▸ Task instructions:
#1 Answer these questions using the article on parents' financial help to young adults:
(a) What percentage of young adults said they received help with their cellphone bills?
(b) What share of parents with upper incomes said they offered financial assistance to their children?
(c) According to the report, what percentage of people ages 18 to 24 are living in a parent's home?
#2 Reproduce everything in the article on parents' financial help to young adults from "Almost 20% of" down to "with lower incomes.".

▸ Text for analysis:
-=-=-

A recent survey conducted by Pew Research Centre discovered that around 60% of young adults are still receiving financial support from their parents. As the cost of living increases, it significantly affects how young people cope with their finances. However, is there a point where parents should stop providing financial support and allow their young adult children to learn how to become financially independent?
Adults Aged 18-34 Turn to Parents for Financial Help
A recent Pew Research survey revealed that approximately 60% of individuals aged 18 to 34 continued to rely on financial help from their parents in 2023.
Financial Independence Seems Likely in Time
Additionally, and good news for parents is that around 75% of young adults who acknowledge they are not entirely financially independent believe it is extremely or very likely that they will achieve financial autonomy.
Older Adults Less Likely to Need Support
In total, 44% of individuals aged 18 to 34 with at least one living parent reported receiving financial assistance from their parents within the last year. Among adults under 25, this percentage was 68%, while among those aged 30 to 34, it decreased to 30%. The survey findings indicate that young men and women are equally prone to acknowledge receiving financial support from their parents.
Top Expenses Are Household and Cellphone Bills
The primary areas where young adults report receiving financial assistance from their parents are household expenses and cellphone and streaming bills. Whereas 28% of young adults indicated receiving help with their household bills, while 25% mentioned receiving help with their cellphone bills.
Rent and Education Also a Struggle
The survey also highlighted that rent or mortgages, medical expenses and education were also a struggle for younger adults.
Almost 20% of Young Adults Needed Help With Rent or Mortgage
The recent survey indicates 17% of young adults needed help with their rent or mortgage, 15% needed help with medical expenses, and 11% needed help with the cost of education. Adults under 24 were far more likely to need help from parents than older adults aged 25 to 34.
Parents With Higher Incomes Gave More Financial Help
According to the Pew Research Center report, it was noted that parents with higher incomes were more inclined to provide support to their adult children. With 65% of parents with upper incomes and 61% with middle incomes stating they offered financial assistance to their children, compared to 52% of those with lower incomes.
Most Parents Say They Face No Negative Impact
Most parents said that financially supporting their adult children did not harm their finances. More than 64% of parents who financially supported their children stated it had little to no impact.
About a Third of Young Adults Live with Their Parents
The report also highlighted the increasing number of young adults living at home with their parents. “Among those ages 18 to 24, 57% are living in a parent’s home, compared with 53% in 1993,” the report stated.
Parents Say It Has a Positive Impact on Relationships
Parents also expressed support for their children living at home for an extended period. The majority of parents reported a positive impact on their relationship with their child, with 45% describing it as very positive, while 29% said it had somewhat positive impact.

-=-=-

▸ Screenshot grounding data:
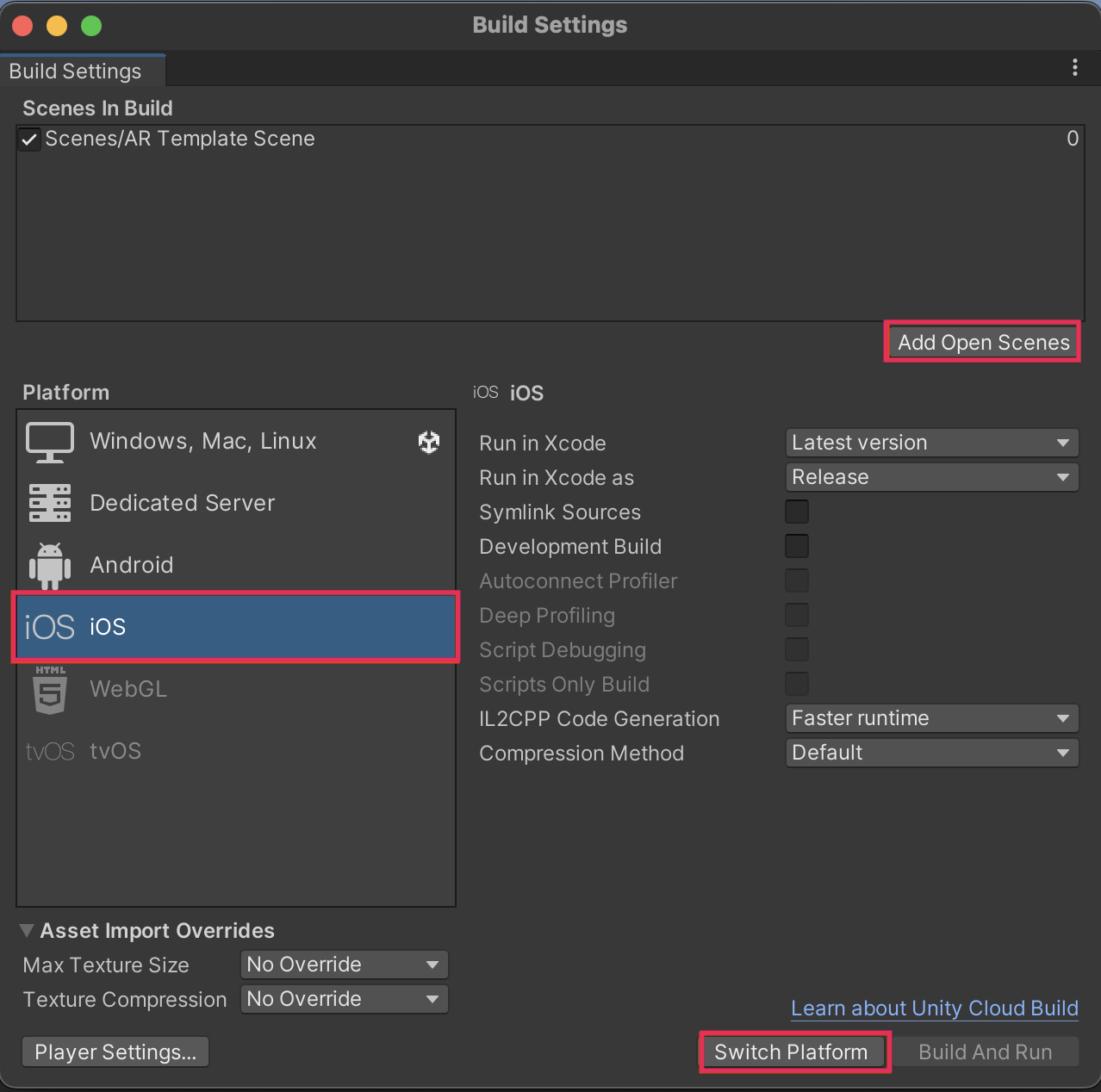The width and height of the screenshot is (1101, 1092).
Task: Open the Learn about Unity Cloud Build link
Action: [934, 1008]
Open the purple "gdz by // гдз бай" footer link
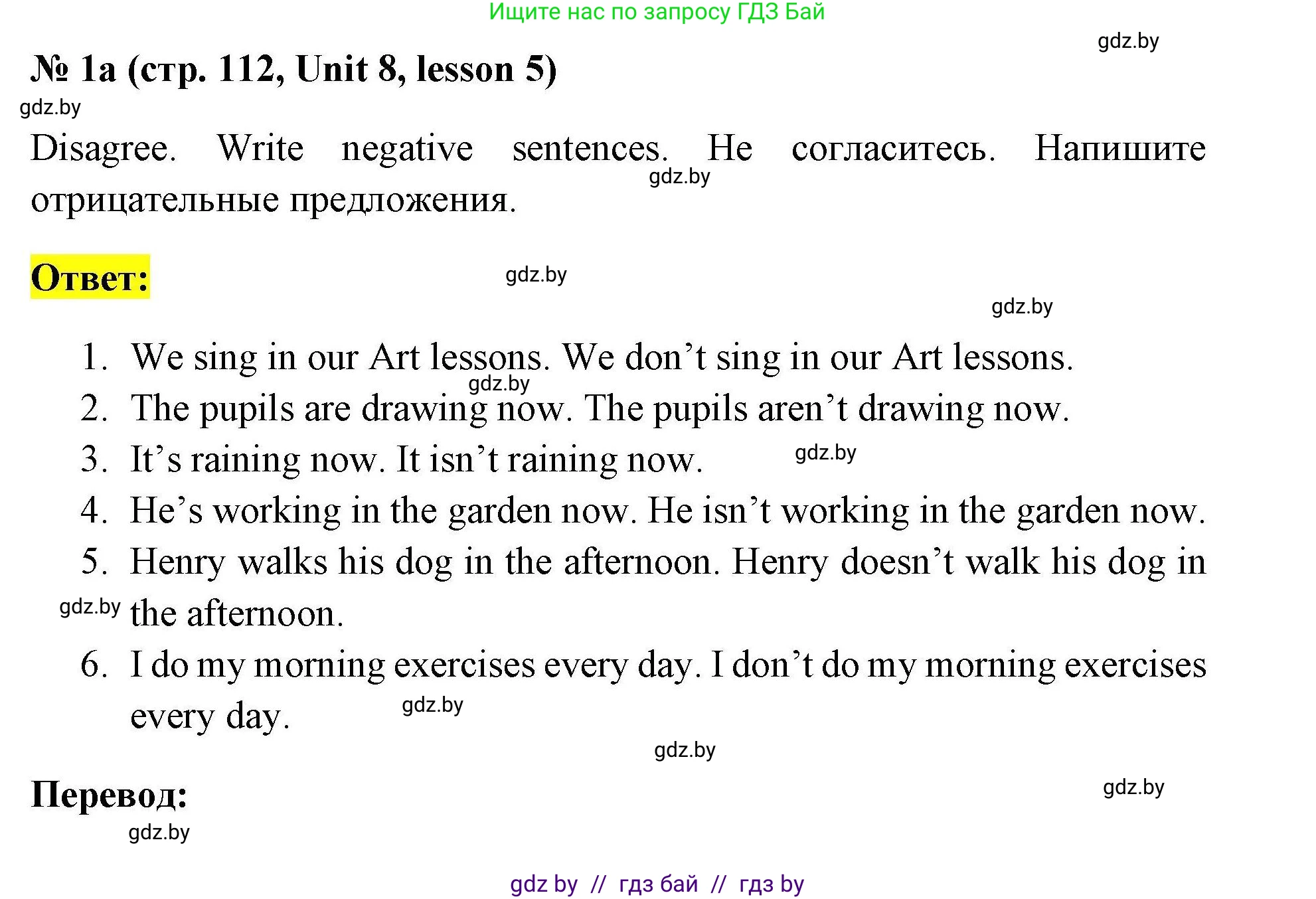 click(657, 884)
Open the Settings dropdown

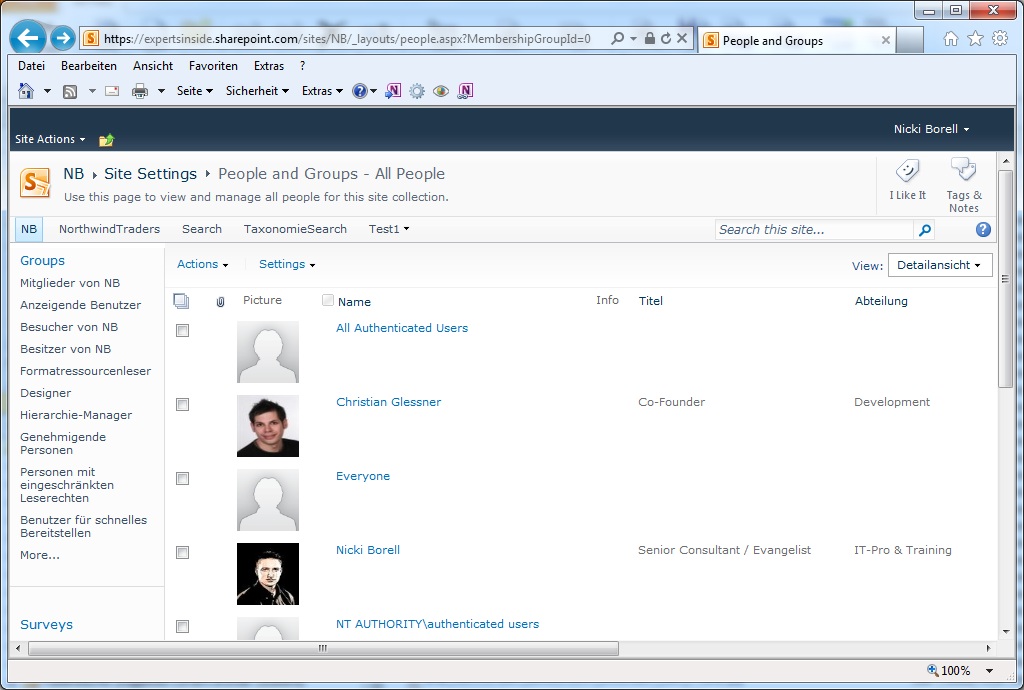287,264
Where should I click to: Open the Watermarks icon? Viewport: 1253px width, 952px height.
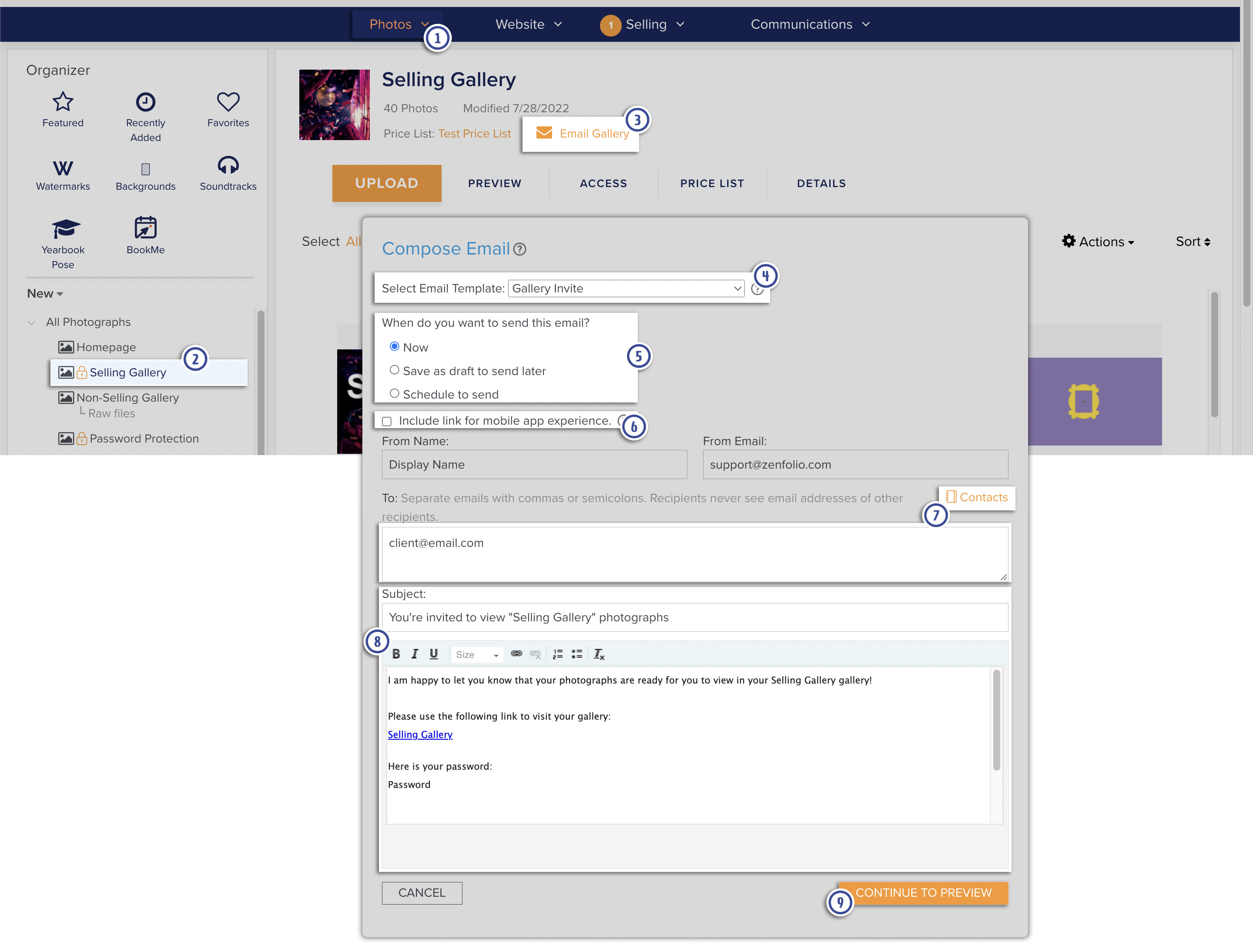[x=63, y=168]
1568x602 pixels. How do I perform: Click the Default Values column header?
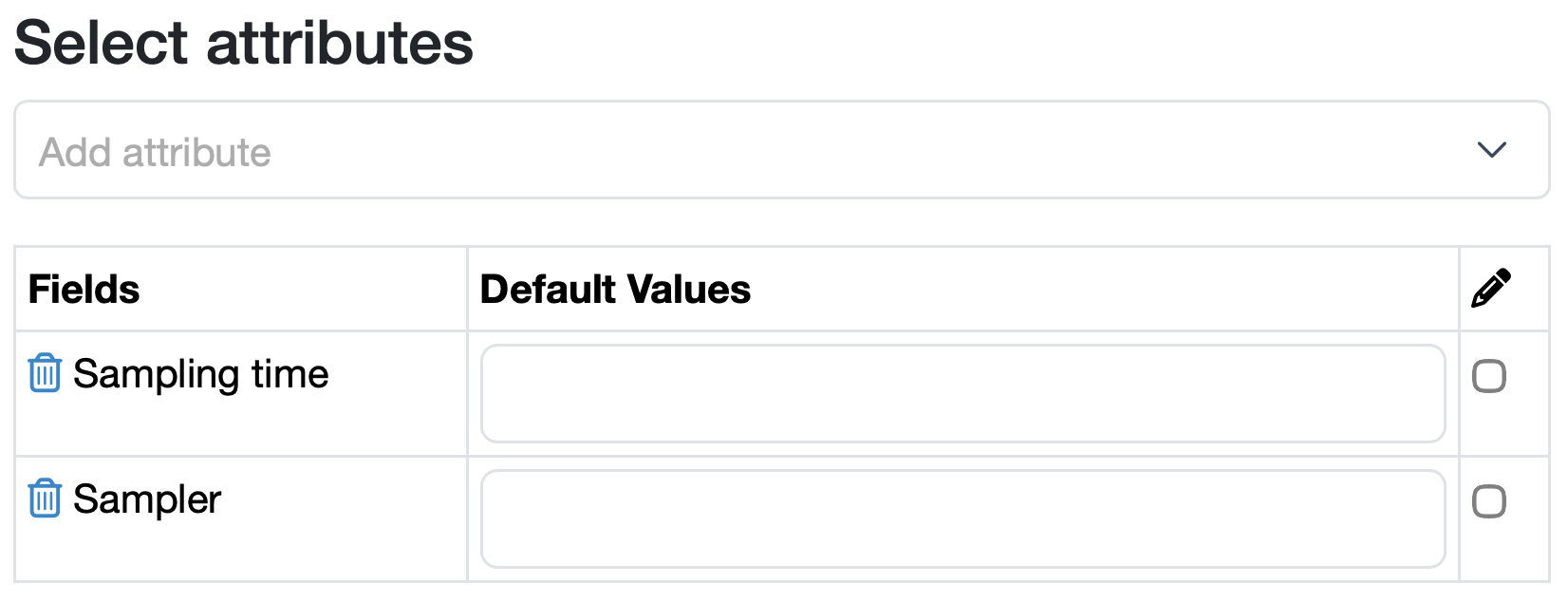[x=615, y=290]
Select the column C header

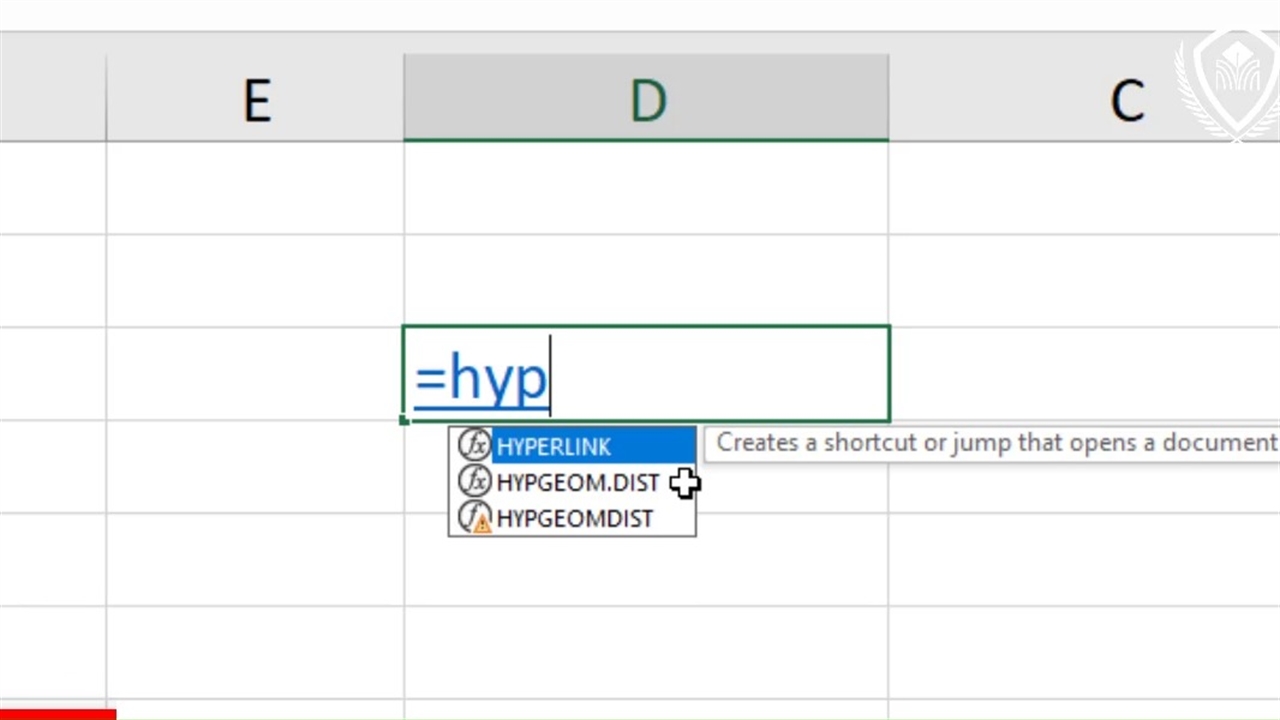point(1127,101)
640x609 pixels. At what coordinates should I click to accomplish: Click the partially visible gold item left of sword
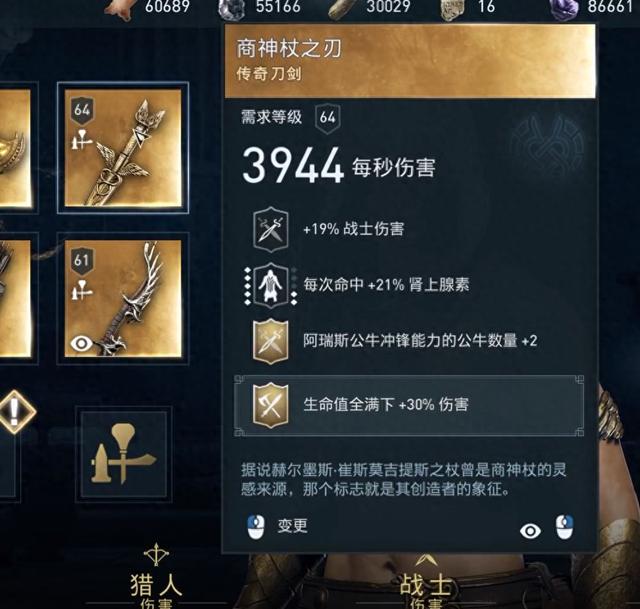[x=16, y=148]
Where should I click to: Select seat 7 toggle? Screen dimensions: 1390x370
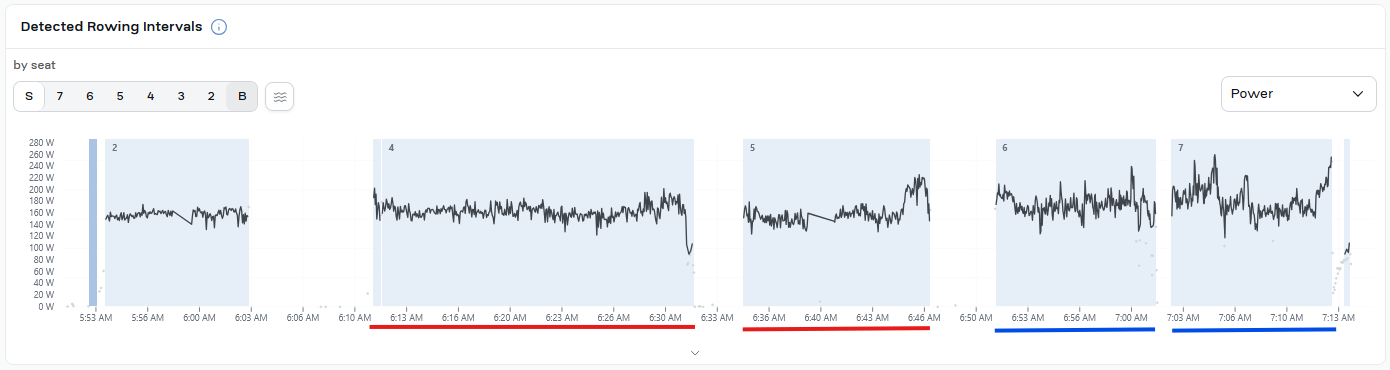[60, 97]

-=-=-

▸ Activity answers:
#1
(a) 25%
(b) 65%
(c) 57%

#2
Almost 20% of Young Adults Needed Help With Rent or Mortgage
The recent survey indicates 17% of young adults needed help with their rent or mortgage, 15% needed help with medical expenses, and 11% needed help with the cost of education. Adults under 24 were far more likely to need help from parents than older adults aged 25 to 34.
Parents With Higher Incomes Gave More Financial Help
According to the Pew Research Center report, it was noted that parents with higher incomes were more inclined to provide support to their adult children. With 65% of parents with upper incomes and 61% with middle incomes stating they offered financial assistance to their children, compared to 52% of those with lower incomes.